If projects are constantly getting stuck because product managers don’t understand the implications of their decisions or product managers are constantly asking developers to look at the code to tell them how the system really works, then you’re probably missing a principle product manager.

And if your software is a big mess of spaghetti and it takes forever to make even simple changes, you’re probably missing a software architect.

You might ask what happens if one of these people gets hit by a bus or leaves the company?  First and foremost, don’t lose these people!  Take care of them and by all means don’t give them any reason to want to leave or feel like they need to become a manager to make more money.

Second, you should always be trying to breed more of these people, and each of them should have at least one person they’re working to develop into a strong second.  But they are always rare as this learning does not happen overnight and these people are incredibly valuable.

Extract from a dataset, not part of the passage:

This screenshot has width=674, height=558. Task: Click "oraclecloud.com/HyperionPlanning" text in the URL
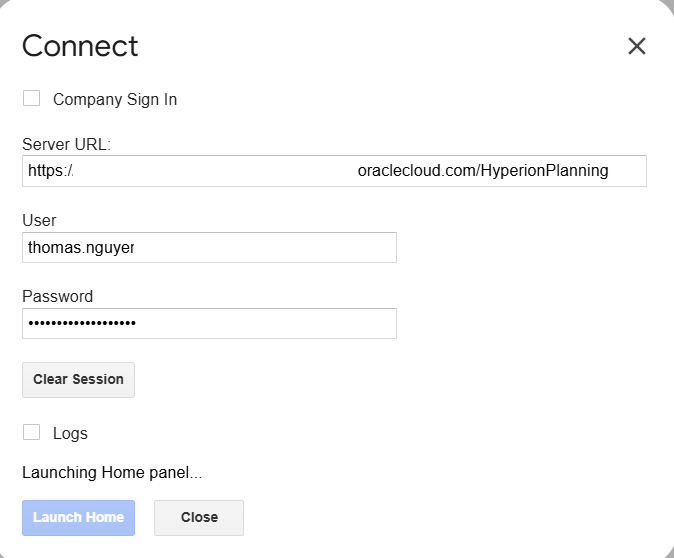(x=483, y=171)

Some companies think the answer to this is to try to document the system to the degree that this is all captured somehow in a way that members of the organization can all go to for the same sorts of answers they use the principle designer, principle product manager and software architect.  This is actually the subject of a future article but I will say here that I know several organizations that have tried hard to achieve this, but I have never actually seen this succeed.  The systems always seems to grow in complexity and size much faster than anyone can document, and in truth with software, the definitive answer always lives in the source code itself (at least the current answer – not usually the rationale or the history).

If anyone knows of a situation for a significant sized software system or site that has managed to find a way to truly capture any of these three aspects of the holistic view, I’d love to hear from you.

One final note.  These three people – the principal designer, principal product manager, and software architect – are obviously very valuable individually, but in combination you can see their real power.  Any head of product with access to these people knows he can do some pretty amazing things.